# Middle Grounds gouper video



## Brandy (Sep 28, 2007)

http://www.fishkillavids.com/videos/redgrouperchez.wmv


----------



## lobsterman (Sep 30, 2007)

How deep was the water that this video was shot in.


----------



## Brandy (Sep 28, 2007)

75 to a little over 100ft


----------



## kTkGreenGo (Oct 2, 2007)

I love their videos... alaways good jam music.


----------



## lobsterman (Sep 30, 2007)

Brandy: There sure seemed to be quite a few grouper in that video. I am shocked to hear that the depth is 70 to 100 feet. There was some pretty good ledges and a few lobster also. Pretty trick spot if you ask me.


----------



## lobsterman (Sep 30, 2007)

:bump


----------



## Clay-Doh (Oct 2, 2007)

SWEEEET!!!! Man that is some good qualityvideo!!


----------



## Ocean Man (Sep 27, 2007)

Thanksfor posting the video, I have always dreamed of the Middle Grounds. Its nice to see what it looks like down there. Maybe one day I will get to fish that area.


----------



## dkdiver (Oct 15, 2007)

I have the range . . . . . . . . . . . . . . . . . . . . .


----------



## Cobiacatcher (Sep 30, 2007)

where is the middle grounds?


----------



## Brandy (Sep 28, 2007)




----------



## bluffman2 (Nov 22, 2007)

Cool video.......nice shots.......i do a little diving,and have never been spearfishing.Im thinking of taking a class........It looks like a tape measure running across the sea floor??what is that used for???Sorry if its a dumb question as i said im a newbie!!!

Thanks Stephen


----------



## CurtyV22 (Sep 30, 2007)

I was wondering about the tape measurer myself.

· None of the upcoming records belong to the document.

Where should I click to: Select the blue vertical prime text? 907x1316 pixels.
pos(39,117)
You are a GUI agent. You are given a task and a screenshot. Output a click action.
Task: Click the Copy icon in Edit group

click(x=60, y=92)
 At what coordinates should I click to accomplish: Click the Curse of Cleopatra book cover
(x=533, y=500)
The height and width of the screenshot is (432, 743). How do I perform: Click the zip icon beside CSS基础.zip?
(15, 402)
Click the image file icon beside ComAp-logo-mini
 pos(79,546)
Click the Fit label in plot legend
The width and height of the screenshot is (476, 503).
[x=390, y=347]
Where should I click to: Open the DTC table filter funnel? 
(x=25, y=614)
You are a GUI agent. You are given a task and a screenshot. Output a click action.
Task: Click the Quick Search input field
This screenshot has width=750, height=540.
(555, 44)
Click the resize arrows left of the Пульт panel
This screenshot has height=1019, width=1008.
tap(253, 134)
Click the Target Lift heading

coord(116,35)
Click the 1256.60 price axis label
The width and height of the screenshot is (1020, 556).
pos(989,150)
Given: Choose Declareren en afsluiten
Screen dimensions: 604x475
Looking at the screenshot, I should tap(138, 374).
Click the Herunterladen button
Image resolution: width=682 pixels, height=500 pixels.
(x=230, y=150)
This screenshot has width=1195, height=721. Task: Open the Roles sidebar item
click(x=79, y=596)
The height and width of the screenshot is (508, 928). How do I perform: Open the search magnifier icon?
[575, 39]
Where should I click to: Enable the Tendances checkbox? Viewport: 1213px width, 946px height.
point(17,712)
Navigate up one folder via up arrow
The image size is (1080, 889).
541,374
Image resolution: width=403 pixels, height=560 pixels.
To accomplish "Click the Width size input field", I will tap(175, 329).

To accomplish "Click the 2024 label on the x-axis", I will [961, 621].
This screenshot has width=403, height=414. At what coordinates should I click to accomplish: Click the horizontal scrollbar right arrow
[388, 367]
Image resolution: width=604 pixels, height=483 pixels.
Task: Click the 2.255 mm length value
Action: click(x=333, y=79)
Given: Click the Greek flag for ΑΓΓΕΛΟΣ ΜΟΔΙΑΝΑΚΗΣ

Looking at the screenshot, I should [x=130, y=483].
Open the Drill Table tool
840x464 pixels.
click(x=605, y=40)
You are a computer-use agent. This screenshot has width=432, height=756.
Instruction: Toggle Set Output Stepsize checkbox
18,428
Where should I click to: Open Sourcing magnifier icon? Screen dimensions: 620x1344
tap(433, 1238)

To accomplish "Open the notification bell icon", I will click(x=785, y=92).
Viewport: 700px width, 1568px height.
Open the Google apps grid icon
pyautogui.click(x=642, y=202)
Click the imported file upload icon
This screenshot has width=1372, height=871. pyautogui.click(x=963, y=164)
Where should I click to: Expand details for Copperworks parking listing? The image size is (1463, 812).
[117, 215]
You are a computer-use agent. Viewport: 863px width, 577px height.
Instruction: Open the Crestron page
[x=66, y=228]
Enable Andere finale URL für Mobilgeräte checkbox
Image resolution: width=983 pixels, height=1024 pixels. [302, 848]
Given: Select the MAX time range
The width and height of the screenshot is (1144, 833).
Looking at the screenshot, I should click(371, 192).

DK, Im down anytime that i have time (which i guess means im not down:banghead:banghead)...Do you thikn the FlatsFox would make it out there?:doh:letsdrink





CurtyV


----------



## bluffman2 (Nov 22, 2007)

so does anyone know what the tape measure is used for while spearfishing?


----------



## Brandy (Sep 28, 2007)

The guy that shoots these vids also runs a charter service. He works with the state and other agencys doing research.


----------



## bluffman2 (Nov 22, 2007)

> *Brandy (12/10/2007)*The guy that shoots these vids also runs a charter service. He works with the state and other agencys doing research.


so whats the tape for???


----------



## Halfmoon (Oct 3, 2007)

I use to Stone Crab out there. Have some good numbers of natural bottom.

Winter time those grouper love troll'n lures!!

Great vid!!

Yeah its about a foot every mile! Depth! so about 75miles you have around 75 ft give and take.


----------



## Brandy (Sep 28, 2007)

> *bluffman2 (12/10/2007)*
> 
> 
> > *Brandy (12/10/2007)*The guy that shoots these vids also runs a charter service. He works with the state and other agencys doing research.
> ...


Maybe someone doing research ? Like how many snails per square ft or how much coral.


----------



## Ocean Man (Sep 27, 2007)

> *dkdiver (12/3/2007)*I have the range . . . . . . . . . . . . . . . . . . . . .


If you are ever headed over that way and need a paying crew member just let me know. I have often thought abouttaking a 2 day charter trip over there.


----------